In your opinion, what is one conversation that is often overlooked or not given enough attention when it comes to discussing sex? Why do you think this is the case?
The connection between eating disorders and sexual dysfunction is something I rarely see talked about (outside of Sex Talks, obviously) and yet they are so closely intertwined. Before starting sex therapy, I saw my eating disorder and my anxiety around sex, as my dirty little secrets, the private battles I fought alone and which were shameful and not to be discussed. One of the first things my therapist said to me was how commonplace it was for women who’d suffered with an E.D. to struggle with orgasm, like I did, and to have a lot of the issues around sex that I was voicing. Key to addressing any sort of sexual dysfunction, like anorgasmia, is feeling, first and foremost, able to talk about it and seek help, but in order to do that people need to feel encouraged not to feel shame around such issues, to understand that they are not alone in what they are going through. That, for me, is why I am so obsessed with breaking down the enduring taboos that still surround sex and sexuality, because I don’t want anyone else to feel as alone as I did if they’re struggling with sex and their relationship to their body.
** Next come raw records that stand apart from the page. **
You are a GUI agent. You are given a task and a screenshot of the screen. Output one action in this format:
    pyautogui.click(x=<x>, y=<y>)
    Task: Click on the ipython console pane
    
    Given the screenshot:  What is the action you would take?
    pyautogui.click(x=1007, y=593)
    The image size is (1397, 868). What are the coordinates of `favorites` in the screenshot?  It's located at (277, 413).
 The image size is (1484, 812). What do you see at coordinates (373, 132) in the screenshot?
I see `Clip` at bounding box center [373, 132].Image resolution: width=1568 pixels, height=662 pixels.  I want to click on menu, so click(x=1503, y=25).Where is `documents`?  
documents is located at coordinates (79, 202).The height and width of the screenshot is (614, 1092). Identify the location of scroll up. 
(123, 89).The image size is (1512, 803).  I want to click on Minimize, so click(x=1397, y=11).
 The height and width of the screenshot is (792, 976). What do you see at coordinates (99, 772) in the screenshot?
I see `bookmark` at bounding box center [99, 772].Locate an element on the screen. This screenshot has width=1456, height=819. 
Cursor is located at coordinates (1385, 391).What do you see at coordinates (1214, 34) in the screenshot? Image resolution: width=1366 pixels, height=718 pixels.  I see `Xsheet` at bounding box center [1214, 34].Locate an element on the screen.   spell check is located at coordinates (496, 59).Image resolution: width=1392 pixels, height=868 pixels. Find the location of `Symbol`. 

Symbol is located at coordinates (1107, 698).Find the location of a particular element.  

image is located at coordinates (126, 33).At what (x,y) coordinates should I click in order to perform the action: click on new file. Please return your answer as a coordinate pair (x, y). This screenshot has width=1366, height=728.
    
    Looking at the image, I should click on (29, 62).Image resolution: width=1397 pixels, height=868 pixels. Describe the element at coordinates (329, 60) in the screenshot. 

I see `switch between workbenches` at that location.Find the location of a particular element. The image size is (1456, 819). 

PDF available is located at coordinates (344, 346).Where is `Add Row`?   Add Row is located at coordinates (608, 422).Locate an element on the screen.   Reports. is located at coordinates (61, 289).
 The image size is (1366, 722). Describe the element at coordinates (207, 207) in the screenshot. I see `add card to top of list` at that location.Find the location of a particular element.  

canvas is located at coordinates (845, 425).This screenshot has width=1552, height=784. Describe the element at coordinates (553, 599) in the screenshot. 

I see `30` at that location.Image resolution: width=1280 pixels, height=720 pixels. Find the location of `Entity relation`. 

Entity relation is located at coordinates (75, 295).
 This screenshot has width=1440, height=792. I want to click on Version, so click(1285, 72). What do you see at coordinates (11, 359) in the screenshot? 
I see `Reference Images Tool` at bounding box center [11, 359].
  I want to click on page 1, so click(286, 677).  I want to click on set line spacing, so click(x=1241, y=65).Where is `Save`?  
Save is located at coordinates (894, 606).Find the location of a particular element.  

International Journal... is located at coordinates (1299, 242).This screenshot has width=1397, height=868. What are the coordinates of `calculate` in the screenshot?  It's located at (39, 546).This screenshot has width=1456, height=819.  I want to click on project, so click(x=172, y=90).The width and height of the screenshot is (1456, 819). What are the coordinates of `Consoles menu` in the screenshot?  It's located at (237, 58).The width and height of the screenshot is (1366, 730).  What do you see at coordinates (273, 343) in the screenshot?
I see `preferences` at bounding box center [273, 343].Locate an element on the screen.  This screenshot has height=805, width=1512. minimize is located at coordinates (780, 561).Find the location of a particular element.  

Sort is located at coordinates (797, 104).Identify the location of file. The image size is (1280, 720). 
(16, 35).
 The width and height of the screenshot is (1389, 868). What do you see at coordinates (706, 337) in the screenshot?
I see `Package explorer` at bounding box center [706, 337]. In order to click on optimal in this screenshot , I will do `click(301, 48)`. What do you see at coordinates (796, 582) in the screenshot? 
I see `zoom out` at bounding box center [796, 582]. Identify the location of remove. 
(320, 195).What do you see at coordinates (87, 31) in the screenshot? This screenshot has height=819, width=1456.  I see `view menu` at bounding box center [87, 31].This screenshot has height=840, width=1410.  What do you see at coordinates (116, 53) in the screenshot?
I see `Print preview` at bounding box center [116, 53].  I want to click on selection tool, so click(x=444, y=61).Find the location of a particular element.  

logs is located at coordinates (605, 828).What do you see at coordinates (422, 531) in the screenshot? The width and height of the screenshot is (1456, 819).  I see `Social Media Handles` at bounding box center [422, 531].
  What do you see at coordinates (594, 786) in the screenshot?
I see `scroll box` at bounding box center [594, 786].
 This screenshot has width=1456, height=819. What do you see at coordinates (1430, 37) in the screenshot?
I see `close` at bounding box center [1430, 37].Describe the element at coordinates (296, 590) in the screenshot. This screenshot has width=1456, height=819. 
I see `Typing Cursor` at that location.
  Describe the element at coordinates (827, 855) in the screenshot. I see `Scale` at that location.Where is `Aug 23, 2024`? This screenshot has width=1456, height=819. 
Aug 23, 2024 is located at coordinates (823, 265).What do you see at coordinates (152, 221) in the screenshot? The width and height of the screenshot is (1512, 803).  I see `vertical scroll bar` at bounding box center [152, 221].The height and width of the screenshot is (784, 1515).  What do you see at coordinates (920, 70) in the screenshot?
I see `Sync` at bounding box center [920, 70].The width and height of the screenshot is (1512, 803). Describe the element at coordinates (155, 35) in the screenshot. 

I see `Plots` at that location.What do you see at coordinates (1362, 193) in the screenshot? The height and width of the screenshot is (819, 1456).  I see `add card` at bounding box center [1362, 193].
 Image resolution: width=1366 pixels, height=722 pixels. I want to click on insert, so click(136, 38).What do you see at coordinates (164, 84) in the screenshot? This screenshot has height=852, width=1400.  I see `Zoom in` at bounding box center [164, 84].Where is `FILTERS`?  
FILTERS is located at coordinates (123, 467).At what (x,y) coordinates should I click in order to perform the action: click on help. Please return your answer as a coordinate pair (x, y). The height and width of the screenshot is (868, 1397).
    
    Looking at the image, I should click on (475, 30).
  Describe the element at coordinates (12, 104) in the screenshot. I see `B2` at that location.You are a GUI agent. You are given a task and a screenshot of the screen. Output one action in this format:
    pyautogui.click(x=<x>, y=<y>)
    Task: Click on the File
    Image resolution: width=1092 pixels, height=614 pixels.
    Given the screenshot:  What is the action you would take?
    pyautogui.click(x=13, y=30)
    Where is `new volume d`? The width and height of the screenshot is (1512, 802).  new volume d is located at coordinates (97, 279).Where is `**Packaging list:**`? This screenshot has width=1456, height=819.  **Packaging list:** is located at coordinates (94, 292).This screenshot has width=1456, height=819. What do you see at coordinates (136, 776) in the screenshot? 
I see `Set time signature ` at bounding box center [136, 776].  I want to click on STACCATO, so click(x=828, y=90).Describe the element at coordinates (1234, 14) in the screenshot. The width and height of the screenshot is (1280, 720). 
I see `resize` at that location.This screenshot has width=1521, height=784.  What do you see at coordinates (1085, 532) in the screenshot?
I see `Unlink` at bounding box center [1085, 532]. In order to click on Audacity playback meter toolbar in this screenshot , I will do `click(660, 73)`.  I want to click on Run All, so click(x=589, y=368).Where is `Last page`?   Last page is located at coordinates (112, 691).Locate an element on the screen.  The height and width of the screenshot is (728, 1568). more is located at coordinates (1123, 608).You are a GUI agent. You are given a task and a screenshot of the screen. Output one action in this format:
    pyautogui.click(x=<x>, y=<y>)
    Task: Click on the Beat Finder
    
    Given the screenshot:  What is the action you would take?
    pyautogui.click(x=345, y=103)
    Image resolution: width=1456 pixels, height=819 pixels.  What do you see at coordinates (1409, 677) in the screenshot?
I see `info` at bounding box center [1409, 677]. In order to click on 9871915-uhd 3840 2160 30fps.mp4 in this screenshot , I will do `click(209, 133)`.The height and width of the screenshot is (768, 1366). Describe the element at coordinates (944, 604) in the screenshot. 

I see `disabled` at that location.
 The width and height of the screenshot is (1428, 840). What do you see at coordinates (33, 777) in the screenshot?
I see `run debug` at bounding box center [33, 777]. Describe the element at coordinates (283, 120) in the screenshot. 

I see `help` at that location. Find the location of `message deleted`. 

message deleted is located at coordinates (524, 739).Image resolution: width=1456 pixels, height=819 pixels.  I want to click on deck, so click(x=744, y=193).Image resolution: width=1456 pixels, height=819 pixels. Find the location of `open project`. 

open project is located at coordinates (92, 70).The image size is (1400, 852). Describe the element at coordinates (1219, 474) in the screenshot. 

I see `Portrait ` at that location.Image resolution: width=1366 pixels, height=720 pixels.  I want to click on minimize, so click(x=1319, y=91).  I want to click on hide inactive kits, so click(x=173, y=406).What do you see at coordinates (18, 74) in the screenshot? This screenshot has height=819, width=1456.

How do you see the future of sexual education and discourse evolving in the next few years, and what role do you hope to play in shaping that future?
We’re already seeing a lot of great steps forward happening when it comes to tackling the taboos around sex and intimacy, in no small part because the sexual wellness industry is booming and sex is finally being classified as a part of the wellness industry, where it wasn’t before. I want to see more nuanced, in-depth discussions around sex, and all the issues that surround it, and I plan on growing Sex Talks as the media platform that does exactly that. I also want social media platforms to stop censoring discussions around specifically female pleasure - it just reinforces the idea that this is a topic of shame!
A big thanks to Emma for taking the time to speak with us and more so spearheading Sex Talks. Your contribution has been invaluable in addressing the vital topic of women's sexual betterment, and we're grateful for your efforts. In celebration of this fantastic initiative, we have some cheeky questions lined up for you, Emma. Are you ready to dive into the fun? Let's get started!
🔥 What movie, book, or TV show changed your life?
The Big Leap by Gay Hendricks by explaining to me so simply why and how I hold myself back by virtue of my Upper Limit Problem.
🔥 What's the worst advice you've ever been given?
“Wait until you’re at X stage in your life to do Y…” Do that goddamn thing right now. I hate waiting. And tomorrow is not guaranteed.
🔥 What cliché do you think holds truth?
If you have no idea where you’re going, you will have no idea how far you’ve come.
🔥 What's your favourite takeout/delivery order?
🔥 Finish the sentence. “Please don't make me drink…”
🔥 What is the best compliment you've ever received?
When people tell me I’ve helped them get more comfortable with sex/ learn about their body/ enabled them in any way to overcome shame and feel more confident I GLOW.
🔥 What historical event would you most like to have experienced?
All of the sixties please, with all the acid…
🔥 What is your favourite song by your least favourite artist/s?
God I have no idea, I will have to come back to you on this one.